はじめの一言
「日本の母親程、辛抱強く、愛情に富み、子供につくす母親はいない
(モース 明治時代)」
「日本絶賛語録 小学館」
今回の内容
・「青の都市」ジョードプル
・妻たちの手形
・1987年にあったサティー
・「青の都市」ジョードプル
インドには、サティーという悪名高い宗教行為があった。
サティー
ヒンドゥー社会における慣行で、寡婦が夫の亡骸とともに焼身自殺をすることである。日本語では「寡婦焚死」または「寡婦殉死」と訳されている。 本来は「貞淑な女性」を意味する言葉であった。
(ウィキペディア)
夫が亡くなったら、その夫を焼く炎に飛び込んで自分も一緒に焼け死ぬという恐ろしいもの。
詳しくは前回書いたから、そっちを見て。
インドを旅行していて、ジョードプルという都市を訪れたときにこのサティーの「なごり」を見たことがある。
*ジョードプルは乾燥したラージャスターン州にある都市で人口は約130万。
青い壁の家が多いことから、「ブルーシティー」なんて呼ばれとる。
ジョードプルの一番の観光名所は、かつてこの地を治めていたマハラジャ(王)が住んでいた「メヘランガール城」だろう。
ここにサティーの「痕(あと)」がある。

課題: 上の選んだ文章から、「詳しくは前回書いたから、そっちを見て。」から下の「ここにサティーの「痕(あと)」がある。」までを全部、一字も変えずに書き写してください。

データ一覧:
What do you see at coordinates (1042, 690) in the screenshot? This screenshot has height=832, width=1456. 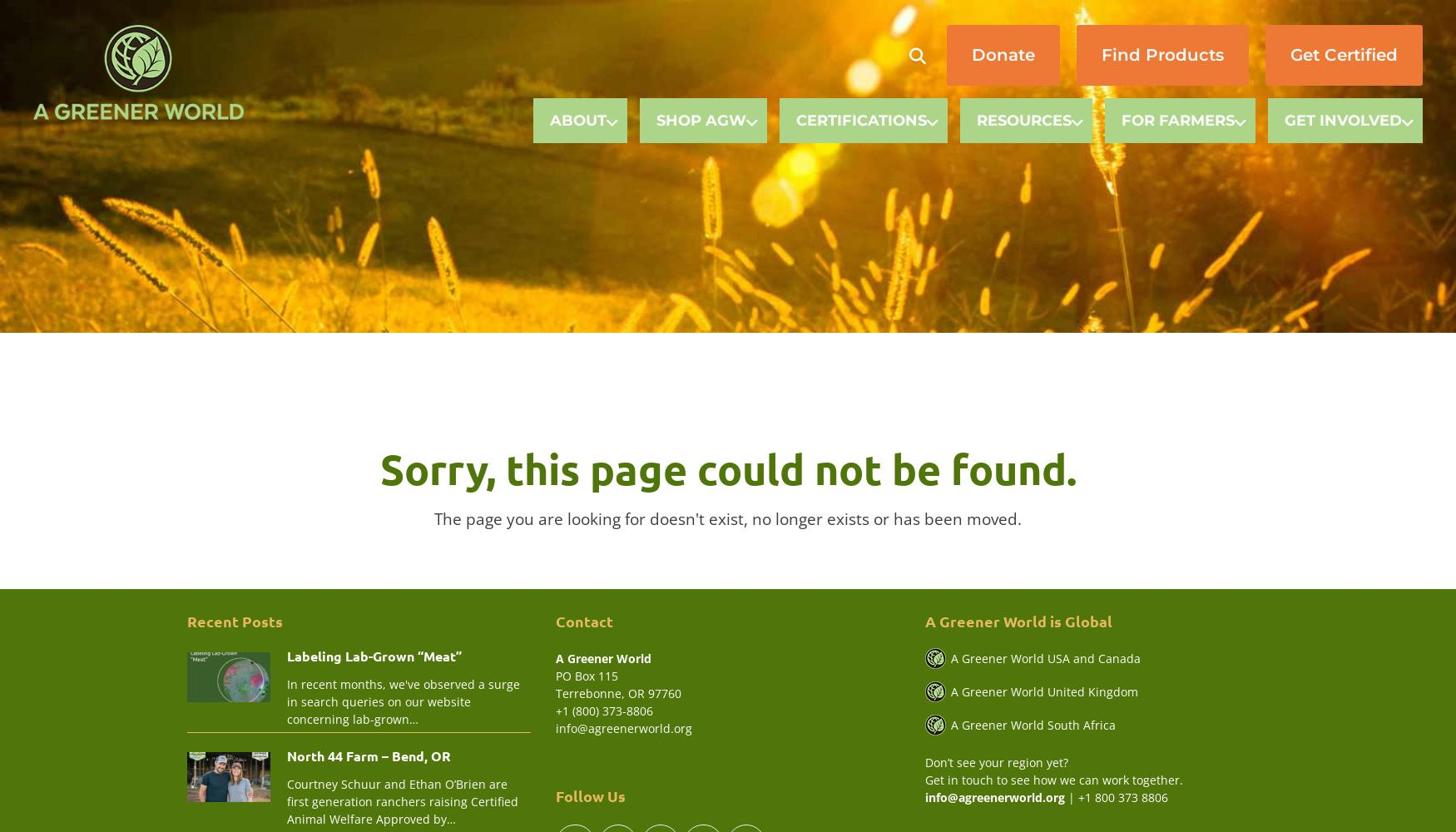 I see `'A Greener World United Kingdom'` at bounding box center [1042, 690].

==

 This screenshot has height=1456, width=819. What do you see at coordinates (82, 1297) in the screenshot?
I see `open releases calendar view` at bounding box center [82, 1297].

解答:
詳しくは前回書いたから、そっちを見て。
インドを旅行していて、ジョードプルという都市を訪れたときにこのサティーの「なごり」を見たことがある。
*ジョードプルは乾燥したラージャスターン州にある都市で人口は約130万。
青い壁の家が多いことから、「ブルーシティー」なんて呼ばれとる。
ジョードプルの一番の観光名所は、かつてこの地を治めていたマハラジャ(王)が住んでいた「メヘランガール城」だろう。
ここにサティーの「痕(あと)」がある。